[PATCH 3/4] nvme: tcp: fix race between timeout and normal completion

Tue Oct 20 04:11:11 EDT 2020

> NVMe TCP timeout handler allows to abort request directly when the
> controller isn't in LIVE state. nvme_tcp_error_recovery() updates
> controller state as RESETTING, and schedule reset work function. If
> new timeout comes before the work function is called, the new timedout
> request will be aborted directly, however at that time, the controller
> isn't shut down yet, then timeout abort vs. normal completion race
> will be triggered.

This assertion is incorrect, the before completing the request from
the timeout handler, we call nvme_tcp_stop_queue, which guarantees upon
return that no more completions will be seen from this queue.

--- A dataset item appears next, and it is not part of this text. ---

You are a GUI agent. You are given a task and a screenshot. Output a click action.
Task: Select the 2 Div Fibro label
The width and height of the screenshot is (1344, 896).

> Fix the race by the following approach:
> 
> 1) aborting timed out request directly only in case that controller is in
> CONNECTING and DELETING state. In the two states, controller has been shutdown,
> so it is safe to do so; Also, it is enough to recovery controller in this way,
> because we only stop/destroy queues during RESETTING, and cancel all in-flight
> requests, no new request is required in RESETTING.

Unfortunately RESETTING also requires direct completion because this
state may include I/O that may timeout and unless we complete it
the reset flow cannot make forward progress
(nvme_disable_ctrl/nvme_shutdown_ctrl generate I/O in fabrics).

> 
> 2) delay unquiesce io queues and admin queue until controller is LIVE
> because it isn't necessary to start queues during RESETTING. Instead,
> this way may risk timeout vs. normal completion race because we need
> to abort timed-out request directly during CONNECTING state for setting
> up controller.

We can't unquisce I/O only when the controller is LIVE because I/O needs
to be able to failover for multipath, which should not be tied with
the controller becoming LIVE again what-so-ever...